Hoger beroep over schadevergoeding na niet goed uitgevoerde verbouwingswerkzaamheden

In deze zaak gaat het om een hoger beroep dat [appellant], handelend onder de naam [bedrijf 1], heeft ingesteld tegen vonnissen van de rechtbank Noord-Holland. De zaak betreft een overeenkomst voor verbouwingswerkzaamheden aan de woning van [geïntimeerde]. De werkzaamheden zijn niet naar behoren uitgevoerd, wat heeft geleid tot een geschil over schadevergoeding. De rechtbank had eerder de vordering van [geïntimeerde] tot schadevergoeding toegewezen, waarop [appellant] in hoger beroep ging. Tijdens de mondelinge behandeling op 24 februari 2022 hebben beide partijen hun standpunten toegelicht.

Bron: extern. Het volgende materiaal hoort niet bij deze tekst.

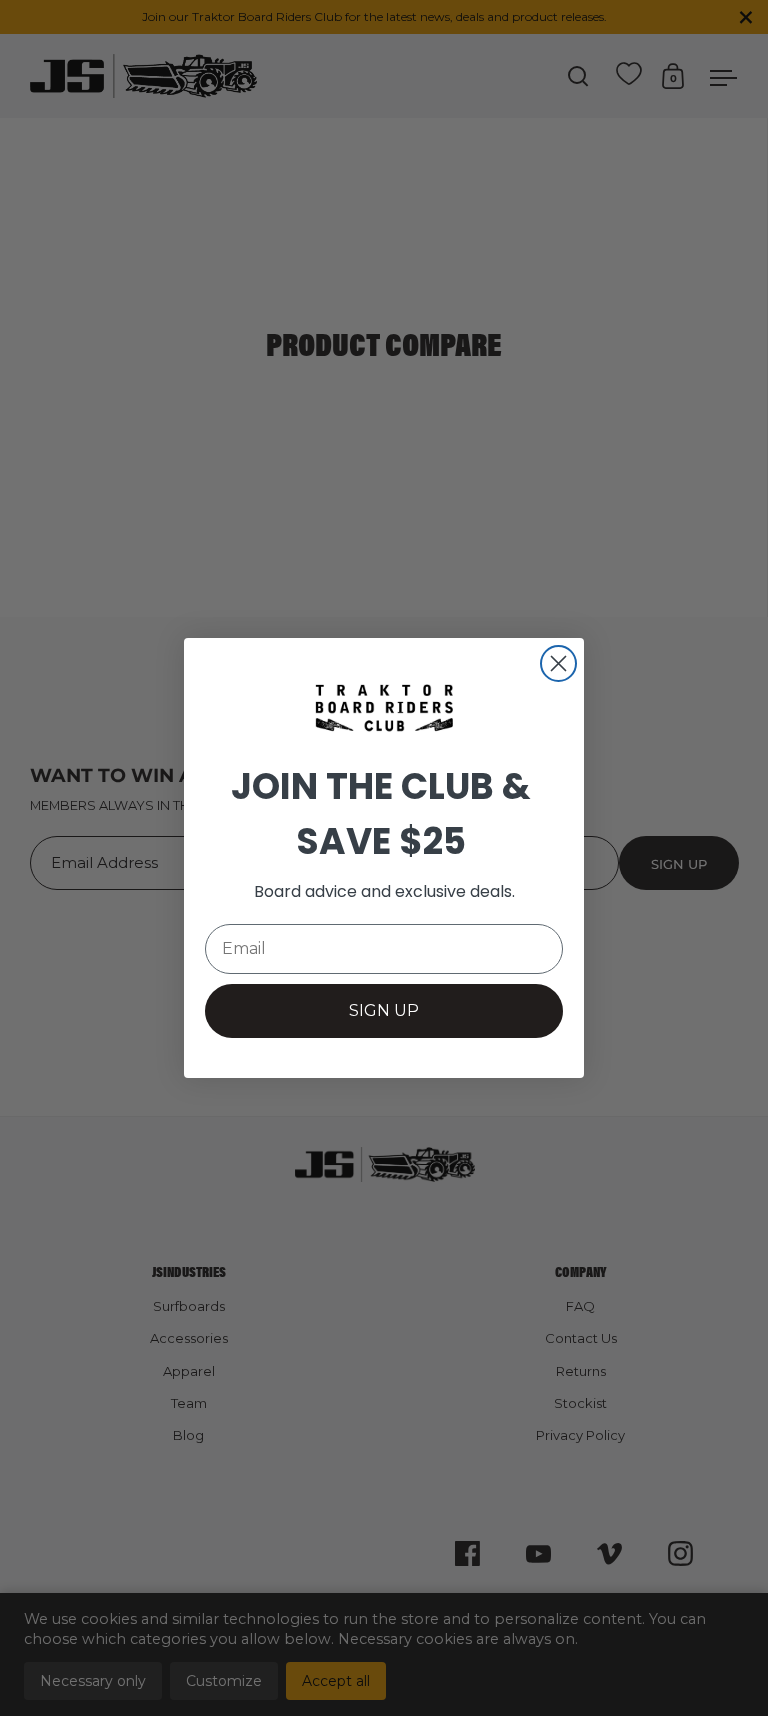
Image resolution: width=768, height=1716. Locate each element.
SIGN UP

Het hof heeft geoordeeld dat [appellant] niet voldoende heeft aangetoond dat hij de werkzaamheden correct heeft uitgevoerd en dat de gebreken die door [geïntimeerde] zijn aangevoerd, gegrond zijn. Het hof heeft de grieven van [appellant] verworpen en de vonnissen van de rechtbank bekrachtigd. [appellant] is veroordeeld in de kosten van het geding in hoger beroep.

Uitspraak

GERECHTSHOF AMSTERDAM

afdeling civiel recht en belastingrecht, team I
zaaknummer: 200.287.342/01
zaaknummer rechtbank Noord-Holland: C/15/303830 / HA ZA 20-372
arrest van de meervoudige burgerlijke kamer van 22 november 2022
inzake
[appellant] handelend onder de naam [bedrijf 1],
wonend te [woonplaats] ,
appellant,
advocaat: mr. N. Lubach te Alkmaar,
tegen
[geïntimeerde],
wonend te [woonplaats] ,
geïntimeerde,
advocaat: mr. A.J.M. Dekkers te Goes.
Partijen worden hierna [appellant] en [geïntimeerde] genoemd.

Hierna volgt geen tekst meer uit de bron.